Today I again encountered this issue and I'm done with it. I decided to find out what has been swallowing my disk space.
$ history
...
55 du -sh /*
56 du -sh /var
57 du -sh /var/*
58 du -sh /var/lib/*
59 du -sh /var/lib/docker/*
...
(be sure to sudo su
first if you want to use du
utility)
I ran du -ch /var/lib/docker/containers/*/*-json.log
, and I got an interesting result:
$ sudo sh -c "du -ch /var/lib/docker/containers/*/*-json.log"
...
13G /var/lib/docker/containers/../..-json.log
...
Holy crap. That's a log file of 13 gigabytes. I then moved to Google on how to clear Docker logs because there's no official implementation of so. The fastest and cleanest way is sudo sh -c 'truncate -s 0 /var/lib/docker/containers/*/*-json.log'
, from https://stackoverflow.com/a/43570083/2465955.

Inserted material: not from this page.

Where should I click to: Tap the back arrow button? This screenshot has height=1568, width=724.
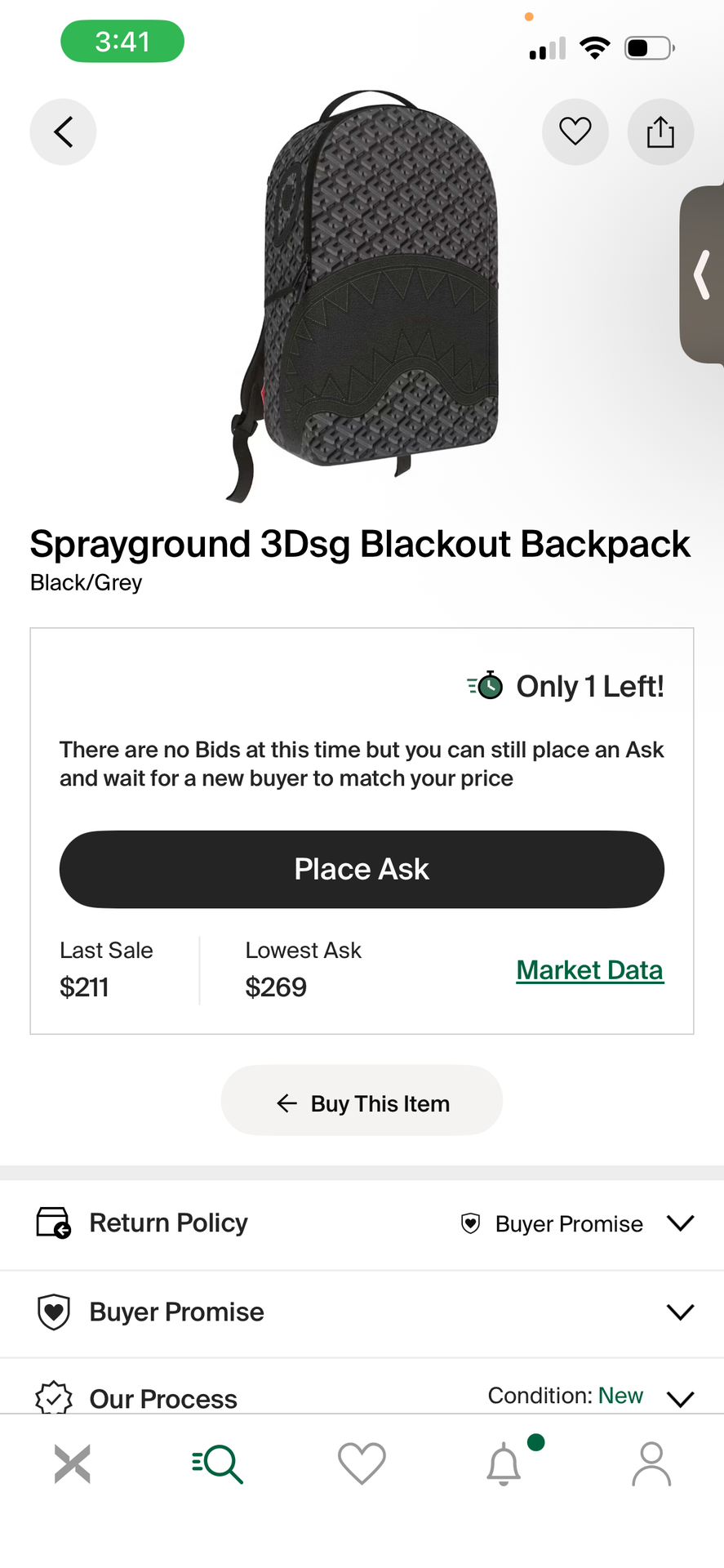tap(63, 131)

Problem solved. The next thing is how do I prevent this from happening again in the future? And under the previous linked Stackoverflow answer, here's a quick answer to my next question: Rotate the log periodically.
Create /etc/logrotate.d/docker-logs
, and add the following to the file:
/var/lib/docker/containers/*/*.log {
rotate 7
daily
compress
size=50M
missingok
delaycompress
copytruncate
}
And if everything is fine, logrotate.d will do the jobs.